Programming is a very iterative process. As we implement our solution, our mental model of the problem evolves. We often go back and change some assumptions, tweak our data structures, remove obsolete crutches and stubs, make error handling more robust, and so on.

I noticed that when I wrote Python code, I would often go out of my way to avoid messing up a beautiful terse set of lines by moving logic to places other than where it might naturally belong. I would unconsciously move complexity from where it belongs to a tangential place that made the tweak more complex than it should have been.

For example: Rather than refactoring a try/except block into separate appropriately-layered method calls or multiple try/except phases, I’d introduce a variable to maintain error state that gets handled in a finally block. (An example of this pattern in urllib3.)

When I write Go, I noticed that my tweaks almost always go exactly where they naturally belong. My boilerplate doesn’t stay untouched!

For example: I’ll usually write lots of Go boilerplate in my first iteration, but by the time I look at my code closer to release I notice that it’s no longer looking like boilerplate.

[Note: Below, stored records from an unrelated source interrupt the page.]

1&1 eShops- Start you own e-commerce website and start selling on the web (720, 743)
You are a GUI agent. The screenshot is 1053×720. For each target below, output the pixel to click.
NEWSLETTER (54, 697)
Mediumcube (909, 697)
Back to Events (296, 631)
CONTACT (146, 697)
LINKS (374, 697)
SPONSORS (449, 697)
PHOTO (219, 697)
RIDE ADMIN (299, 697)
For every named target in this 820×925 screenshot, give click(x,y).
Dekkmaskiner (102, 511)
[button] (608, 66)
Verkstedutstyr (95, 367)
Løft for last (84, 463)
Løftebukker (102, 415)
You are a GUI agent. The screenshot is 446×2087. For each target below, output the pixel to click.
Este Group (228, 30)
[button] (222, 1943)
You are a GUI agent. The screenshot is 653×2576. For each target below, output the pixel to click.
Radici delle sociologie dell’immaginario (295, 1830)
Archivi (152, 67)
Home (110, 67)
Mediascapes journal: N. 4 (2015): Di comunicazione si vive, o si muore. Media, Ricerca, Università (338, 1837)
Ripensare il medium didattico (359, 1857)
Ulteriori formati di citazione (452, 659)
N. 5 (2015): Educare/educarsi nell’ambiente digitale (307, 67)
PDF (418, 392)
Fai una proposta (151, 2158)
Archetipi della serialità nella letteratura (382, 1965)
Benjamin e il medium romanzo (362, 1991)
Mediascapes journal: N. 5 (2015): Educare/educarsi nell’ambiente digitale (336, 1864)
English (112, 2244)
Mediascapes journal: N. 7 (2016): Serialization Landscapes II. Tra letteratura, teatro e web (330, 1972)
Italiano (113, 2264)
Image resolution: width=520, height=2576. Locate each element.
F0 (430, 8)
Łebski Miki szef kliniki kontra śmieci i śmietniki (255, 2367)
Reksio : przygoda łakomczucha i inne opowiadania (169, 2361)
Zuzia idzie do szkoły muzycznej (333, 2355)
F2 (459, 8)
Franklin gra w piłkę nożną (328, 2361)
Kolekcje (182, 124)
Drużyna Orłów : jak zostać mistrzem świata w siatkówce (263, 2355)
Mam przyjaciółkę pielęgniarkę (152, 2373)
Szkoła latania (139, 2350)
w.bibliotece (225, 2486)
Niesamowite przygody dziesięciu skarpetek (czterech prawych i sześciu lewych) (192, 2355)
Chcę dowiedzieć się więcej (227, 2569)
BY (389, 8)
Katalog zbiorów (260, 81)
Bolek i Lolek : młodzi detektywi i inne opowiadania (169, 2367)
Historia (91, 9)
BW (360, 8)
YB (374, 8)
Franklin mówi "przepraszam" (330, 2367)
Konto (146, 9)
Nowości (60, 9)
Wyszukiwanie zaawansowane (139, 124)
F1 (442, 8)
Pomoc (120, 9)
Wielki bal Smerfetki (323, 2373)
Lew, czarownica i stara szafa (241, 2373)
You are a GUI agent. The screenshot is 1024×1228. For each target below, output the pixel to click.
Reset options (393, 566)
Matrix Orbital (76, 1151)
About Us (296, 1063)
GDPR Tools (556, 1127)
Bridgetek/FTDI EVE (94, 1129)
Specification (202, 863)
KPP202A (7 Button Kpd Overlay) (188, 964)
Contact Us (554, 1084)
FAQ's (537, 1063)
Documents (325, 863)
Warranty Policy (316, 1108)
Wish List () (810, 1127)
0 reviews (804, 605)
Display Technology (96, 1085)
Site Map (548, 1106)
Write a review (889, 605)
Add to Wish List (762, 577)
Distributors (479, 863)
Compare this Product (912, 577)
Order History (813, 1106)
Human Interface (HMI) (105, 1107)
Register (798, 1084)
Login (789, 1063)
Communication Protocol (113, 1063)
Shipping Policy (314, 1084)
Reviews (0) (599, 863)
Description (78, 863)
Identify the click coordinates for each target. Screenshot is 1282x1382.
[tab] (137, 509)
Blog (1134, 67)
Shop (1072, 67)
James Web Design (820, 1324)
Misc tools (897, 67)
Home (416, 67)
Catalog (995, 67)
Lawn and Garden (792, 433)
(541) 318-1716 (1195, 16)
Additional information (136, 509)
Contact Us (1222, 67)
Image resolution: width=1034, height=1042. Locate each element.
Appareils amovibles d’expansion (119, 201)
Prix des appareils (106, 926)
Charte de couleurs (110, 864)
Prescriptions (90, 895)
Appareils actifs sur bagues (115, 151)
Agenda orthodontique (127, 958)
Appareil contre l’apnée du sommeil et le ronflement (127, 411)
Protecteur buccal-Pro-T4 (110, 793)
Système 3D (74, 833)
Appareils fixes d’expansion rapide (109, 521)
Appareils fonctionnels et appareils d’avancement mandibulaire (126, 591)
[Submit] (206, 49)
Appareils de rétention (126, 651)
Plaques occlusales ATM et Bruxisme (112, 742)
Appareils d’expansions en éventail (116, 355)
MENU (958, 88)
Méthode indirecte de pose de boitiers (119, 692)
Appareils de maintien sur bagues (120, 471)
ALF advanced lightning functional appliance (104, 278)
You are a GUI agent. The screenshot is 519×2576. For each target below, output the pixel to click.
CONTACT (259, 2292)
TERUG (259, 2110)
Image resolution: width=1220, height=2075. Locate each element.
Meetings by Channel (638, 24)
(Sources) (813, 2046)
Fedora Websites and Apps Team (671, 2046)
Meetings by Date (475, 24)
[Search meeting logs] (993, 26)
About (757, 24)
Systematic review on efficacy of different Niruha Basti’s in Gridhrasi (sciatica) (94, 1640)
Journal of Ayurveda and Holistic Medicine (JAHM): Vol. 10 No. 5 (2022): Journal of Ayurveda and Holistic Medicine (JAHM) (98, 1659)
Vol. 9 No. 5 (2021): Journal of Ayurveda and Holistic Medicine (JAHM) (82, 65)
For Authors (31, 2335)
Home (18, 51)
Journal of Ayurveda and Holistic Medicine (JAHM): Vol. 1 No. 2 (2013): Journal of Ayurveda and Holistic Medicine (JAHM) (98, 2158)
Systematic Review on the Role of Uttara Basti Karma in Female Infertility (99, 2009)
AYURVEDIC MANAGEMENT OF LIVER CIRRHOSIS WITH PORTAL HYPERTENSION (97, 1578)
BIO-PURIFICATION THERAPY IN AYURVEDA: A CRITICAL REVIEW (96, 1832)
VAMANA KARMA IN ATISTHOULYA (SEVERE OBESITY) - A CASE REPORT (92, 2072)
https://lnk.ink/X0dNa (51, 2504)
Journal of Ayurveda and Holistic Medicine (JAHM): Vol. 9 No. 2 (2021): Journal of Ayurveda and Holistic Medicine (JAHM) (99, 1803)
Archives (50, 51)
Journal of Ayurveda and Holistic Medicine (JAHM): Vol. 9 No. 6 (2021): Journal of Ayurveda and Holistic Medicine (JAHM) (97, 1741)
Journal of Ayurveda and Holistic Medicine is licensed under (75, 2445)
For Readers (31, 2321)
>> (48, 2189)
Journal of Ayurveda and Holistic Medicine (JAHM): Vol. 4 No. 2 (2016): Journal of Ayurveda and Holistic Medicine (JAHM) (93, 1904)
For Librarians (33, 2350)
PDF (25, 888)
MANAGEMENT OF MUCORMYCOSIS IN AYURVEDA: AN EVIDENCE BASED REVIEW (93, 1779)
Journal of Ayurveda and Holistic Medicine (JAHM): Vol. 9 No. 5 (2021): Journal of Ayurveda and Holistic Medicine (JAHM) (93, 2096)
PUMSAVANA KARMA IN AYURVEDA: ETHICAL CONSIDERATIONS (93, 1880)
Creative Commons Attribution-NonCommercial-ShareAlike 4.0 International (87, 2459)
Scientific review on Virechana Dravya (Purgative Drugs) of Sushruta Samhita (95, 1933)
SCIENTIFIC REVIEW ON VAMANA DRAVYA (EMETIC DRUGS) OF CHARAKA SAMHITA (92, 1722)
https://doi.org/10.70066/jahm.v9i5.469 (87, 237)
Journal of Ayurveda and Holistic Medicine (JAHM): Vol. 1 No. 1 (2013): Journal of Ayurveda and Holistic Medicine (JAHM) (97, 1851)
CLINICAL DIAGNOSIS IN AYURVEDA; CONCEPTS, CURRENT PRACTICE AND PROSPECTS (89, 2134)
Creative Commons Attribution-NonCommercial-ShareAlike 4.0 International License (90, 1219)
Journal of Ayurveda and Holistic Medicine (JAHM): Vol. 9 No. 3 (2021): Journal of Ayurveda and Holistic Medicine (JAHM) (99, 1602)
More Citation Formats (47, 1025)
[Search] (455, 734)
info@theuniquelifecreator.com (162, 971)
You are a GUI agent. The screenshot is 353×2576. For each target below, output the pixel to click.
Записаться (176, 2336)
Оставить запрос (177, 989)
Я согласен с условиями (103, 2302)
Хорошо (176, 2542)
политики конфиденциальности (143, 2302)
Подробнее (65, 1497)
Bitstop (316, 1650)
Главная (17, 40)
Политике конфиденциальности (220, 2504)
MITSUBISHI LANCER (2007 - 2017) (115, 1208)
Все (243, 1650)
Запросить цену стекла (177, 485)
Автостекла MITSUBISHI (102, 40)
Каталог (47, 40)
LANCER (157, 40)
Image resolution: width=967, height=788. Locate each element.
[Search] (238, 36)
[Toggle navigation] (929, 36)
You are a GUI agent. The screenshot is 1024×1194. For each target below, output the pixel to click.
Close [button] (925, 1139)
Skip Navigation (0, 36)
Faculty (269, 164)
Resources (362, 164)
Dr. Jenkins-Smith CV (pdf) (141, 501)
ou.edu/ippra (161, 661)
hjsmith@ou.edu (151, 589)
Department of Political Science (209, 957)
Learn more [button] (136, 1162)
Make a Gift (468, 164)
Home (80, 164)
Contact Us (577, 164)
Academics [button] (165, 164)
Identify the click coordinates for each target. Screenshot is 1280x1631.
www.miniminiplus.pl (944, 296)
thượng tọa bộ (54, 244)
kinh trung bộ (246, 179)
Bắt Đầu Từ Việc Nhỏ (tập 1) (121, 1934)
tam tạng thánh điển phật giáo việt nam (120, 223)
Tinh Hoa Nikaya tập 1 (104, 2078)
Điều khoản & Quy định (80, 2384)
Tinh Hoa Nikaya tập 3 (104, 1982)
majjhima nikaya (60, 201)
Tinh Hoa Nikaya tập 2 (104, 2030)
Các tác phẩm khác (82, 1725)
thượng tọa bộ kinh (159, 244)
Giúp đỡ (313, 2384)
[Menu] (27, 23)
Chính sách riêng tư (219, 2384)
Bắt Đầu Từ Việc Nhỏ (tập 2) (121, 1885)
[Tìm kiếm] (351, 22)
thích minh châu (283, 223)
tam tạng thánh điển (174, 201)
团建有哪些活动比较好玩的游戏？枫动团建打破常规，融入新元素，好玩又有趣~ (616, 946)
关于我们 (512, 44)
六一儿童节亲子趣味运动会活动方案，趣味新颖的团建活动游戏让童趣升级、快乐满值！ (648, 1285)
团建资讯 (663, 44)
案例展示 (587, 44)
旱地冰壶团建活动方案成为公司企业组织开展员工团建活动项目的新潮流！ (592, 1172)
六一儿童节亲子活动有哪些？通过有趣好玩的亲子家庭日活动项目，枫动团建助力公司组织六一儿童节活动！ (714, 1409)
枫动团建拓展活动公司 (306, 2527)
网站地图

By the time I’m done—adding more recovery scenarios, better logging, augmenting errors with more context, handle more edge cases—most of my boilerplate gets a lot more interesting. I did not realize that good boilerplate could be fertile ground for iteration.

When a friend was reading through the source code for ssh-chat, he was surprised that I implemented my own Set type. I explained that while Go doesn’t have a built-in Set, it’s just a few lines of boilerplate to make your own on top of a map. In fact, I noticed that my version of Set evolved to be fairly specific to how it was being used. In retrospect, I’m glad that I was tweaking my own implementation iteratively rather than spending time working around whichever limitations a generic library might have had.

I realize now that disproportional code makes me unintentionally dance around it like tiny black holes of complexity. Having proportional boilerplate helps balance out the ease of modifying it with the amount of work that code is actually doing—whether it’s error handling or looping or whatever else.

Proportional code creates less complexity

I am not claiming that more lines of proportional code is less buggy than fewer lines of disproportional code.

I am not claiming that all boilerplate is good: boilerplate can be disproportional in the other direction, too—where it’s doing far less work than we’d expect.

My claim is: For non-trivial projects, proportional code is not cumulatively more lines than disproportional code.

When we write disproportional code (or code that varies a lot in proportionality), we shift natural complexity into unnatural places which is an unexpected sacrifice. Our beautiful one-liners are short indeed, but the rest of the project suffers in other places to pay off that purchase.

By the time we’re done iterating and fleshing out our project, we might not be winning as much as we’re losing from getting rid of boilerplate indiscriminately. Proportional boilerplate can help us iterate in a less constrained way.